Switzky pointed to several key recommendations, ones that could prove contentious several years down the line when more detailed proposals are hammered out. One is assuring the quality of pedestrian accessibility with the objective in the plan to maintain, on average, 21-foot sidewalks, 15 feet for circulation and 6 feet of curbside amenities, such as bike racks, benches, street trees, or news boxes.
"That will mean different things on different streets," said Switzky. "On some streets, the only way to achieve that will be to eliminate on-street parking. Sometimes it might mean eliminating a travel lane." Sometimes, he said, it could be a combination of both. "The future of this area is probably a lot less on-street parking than there is today."
Rather than include specific measurements for every sidewalk in the plan, which Switzky said they had at one point considered, for the sake of buy-in from the many agencies cooperating to produce the draft, the Planning Department deferred to general policy objectives. Switzky also noted that nothing specific would happen for several years until after an environmental review is complete and that significant changes would require an economic rebound and renewed investment in the city.
Rincon Hill Neighborhood Association , gave the the Planning Department high praise for its inclusiveness, transparency, and community outreach. He was particularly happy that the Transbay plan incorporated so many elements meant to improve pedestrian safety.
"The Plan's emphasis on creating a pedestrian-oriented Transit Center District is very encouraging. Attention will be paid to making the area safe for people of all ages and mobility challenges to get around on foot," said Whitacker. "The Association will be vigilant about trying mitigate 'dangerous by design' elements that detract from the pedestrian experience along our residential core on Harrison Street."
Manish Champsee, Executive Director of Walk San Francisco, also praised the plan. "The thing that I really like about this plan is that it considers the pedestrian first. Usually when there is a plan to greatly increase the usage of a particular area, the first thought is to create more auto capacity to deal with extra traffic in the area," said Champsee. "This plan takes a completely different approach: it says there will be lots more people in this area, lets increase the sidewalk space to accommodate them.
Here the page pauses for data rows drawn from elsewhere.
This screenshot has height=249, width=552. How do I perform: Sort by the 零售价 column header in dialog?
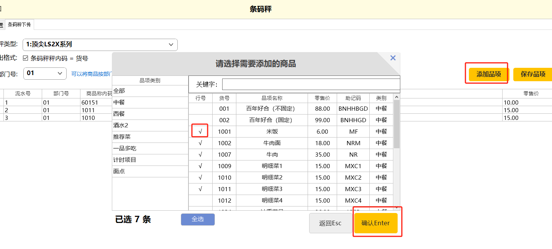pyautogui.click(x=322, y=98)
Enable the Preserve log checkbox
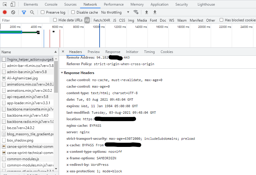Image resolution: width=256 pixels, height=175 pixels. click(x=43, y=12)
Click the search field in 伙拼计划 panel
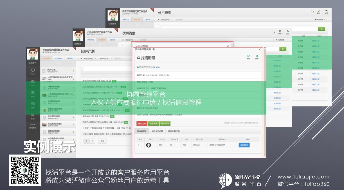Image resolution: width=344 pixels, height=190 pixels. (107, 68)
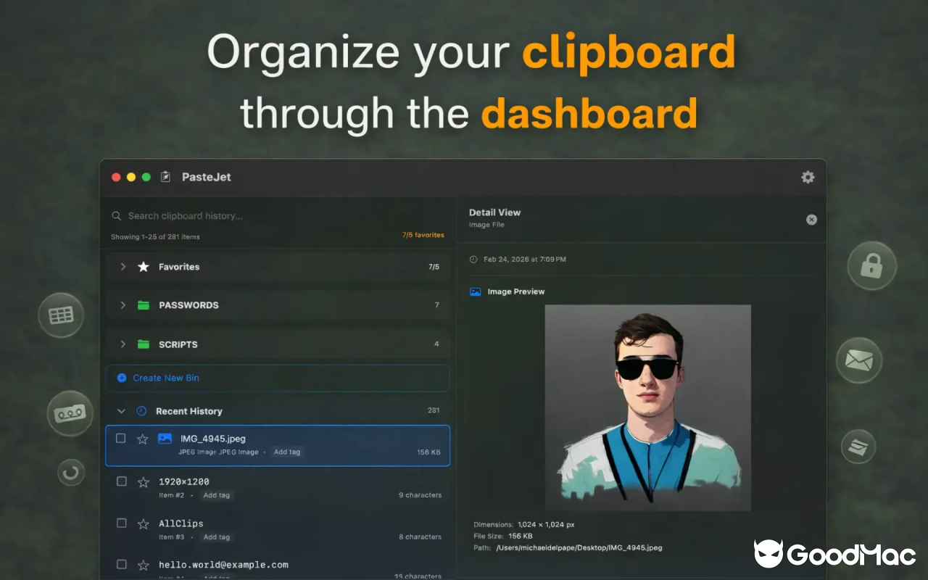Click Create New Bin
The width and height of the screenshot is (928, 580).
(x=166, y=378)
A stark difference."
Another plan objective likely to inspire debate is the proposal to reduce maximum parking allowances in the plan area by half. Currently, said Switzky, commercial space in the downtown core allows 7 percent of gross floor area to be parking, which works out to about one parking space for every 5,000 square feet of office space, or one car for every 20 workers. If the plan's objectives are adopted, the limit of one car for every 40 workers in the plan area would put San Francisco close to the limits set in Manhattan, the strictest anywhere in the country (In Manhattan below 60th Street, commercial developments have to cap the total new parking spaces to 100, no matter the size of the building).
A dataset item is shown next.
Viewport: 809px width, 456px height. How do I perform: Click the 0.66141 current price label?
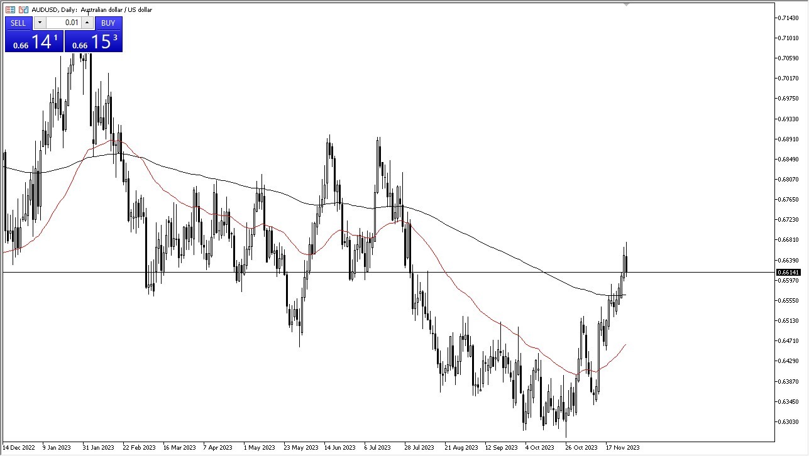click(788, 272)
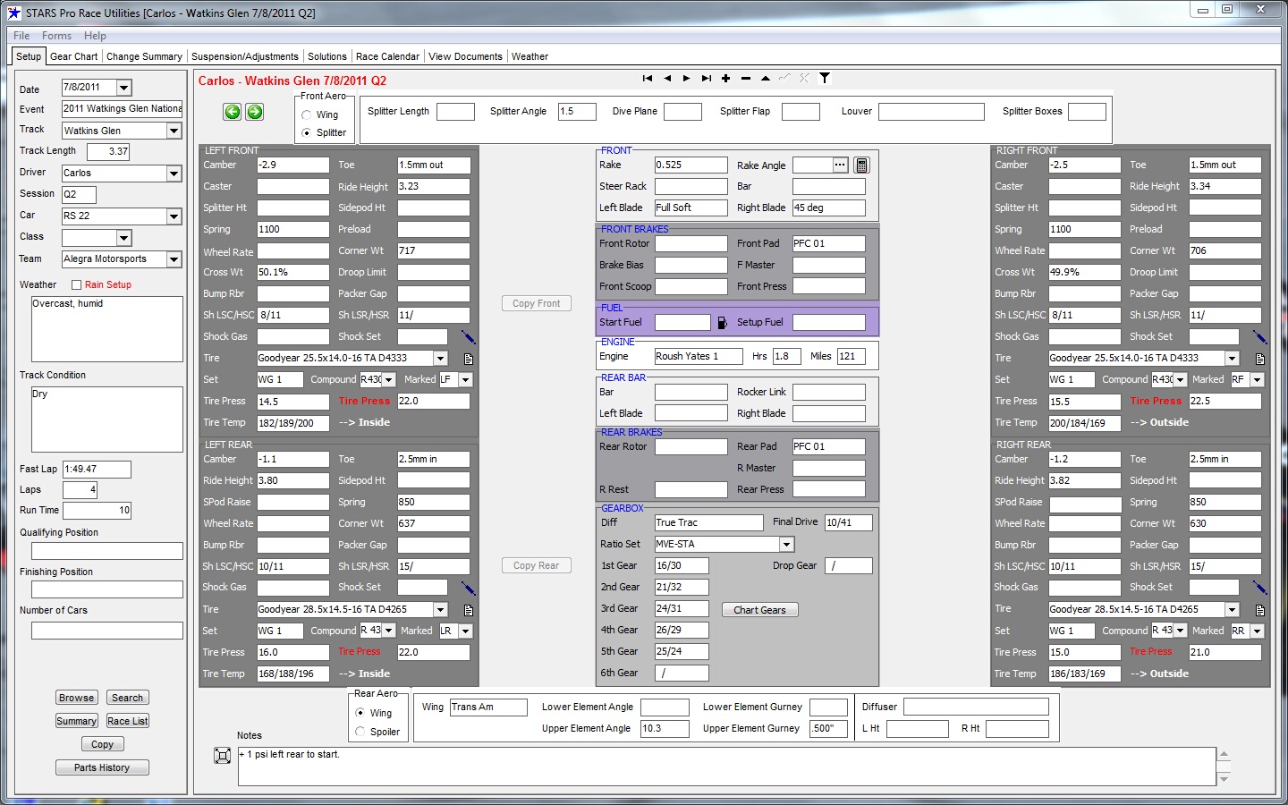The image size is (1288, 805).
Task: Click the filter funnel icon
Action: [825, 79]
The final plan objectives guaranteed to bring about disagreement are travel demand management proposals, including congestion pricing and other restrictions on personal automobiles into the plan area. In addition to pricing private driving into the downtown, the plan proposes mandating mode-split targets by requiring commercial property owners and managers to keep records of how their employees traveled to work. If the split didn't meet overall travel targets, property owners and businesses would have to provide incentives to employees to reduce overall driving into the area.
Whitaker looked at the long view of the neighborhood. "I
believe it is a good reflection of San Francisco's aspirations
to continue to be a jobs center, the hub for regional transit, and a
model for sustainable urban planning, [while] minimizing air
pollution and other negative impacts on our environment," he said.
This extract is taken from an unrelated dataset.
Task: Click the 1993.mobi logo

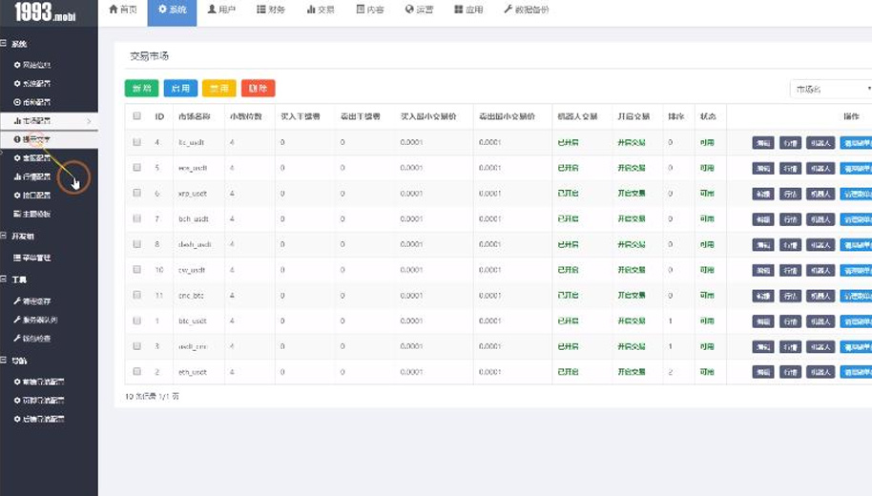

Pedestrians and the Public Realm
"To create a public realm worthy of a great city, as well as accommodate the increased number of pedestrians and transit users, the balance of space must shift more toward people on the street. Unavoidably, this step involves certain tradeoffs between pedestrian improvements and space for automobiles.... Giving priority to pedestrians and the Transit Center District’s place in the city means difficult choices in view of space limitations in the rights-of-way."
Encourage Transit and Limit Automobile Congestion
"Data compiled from the 2000 Census by the Metropolitan Transportation
Commission (MTC) for the broader downtown, encompassing the entire C-3
zone and adjacent areas showed that 49
percent of workers took transit, 41 percent of commuters came by auto
(including 29 percent who drove alone to work) and about 10 percent took other
means (primarily walking and bicycling).... Moreover, vehicle occupancy
trends (i.e. number of people per vehicle) also appear counter to the
intentions of the Downtown Plan.... Evidence reviewed in the 2004 Downtown
Monitoring Report indicate that vehicle occupancy on both major bridges
into the City have declined since 1985."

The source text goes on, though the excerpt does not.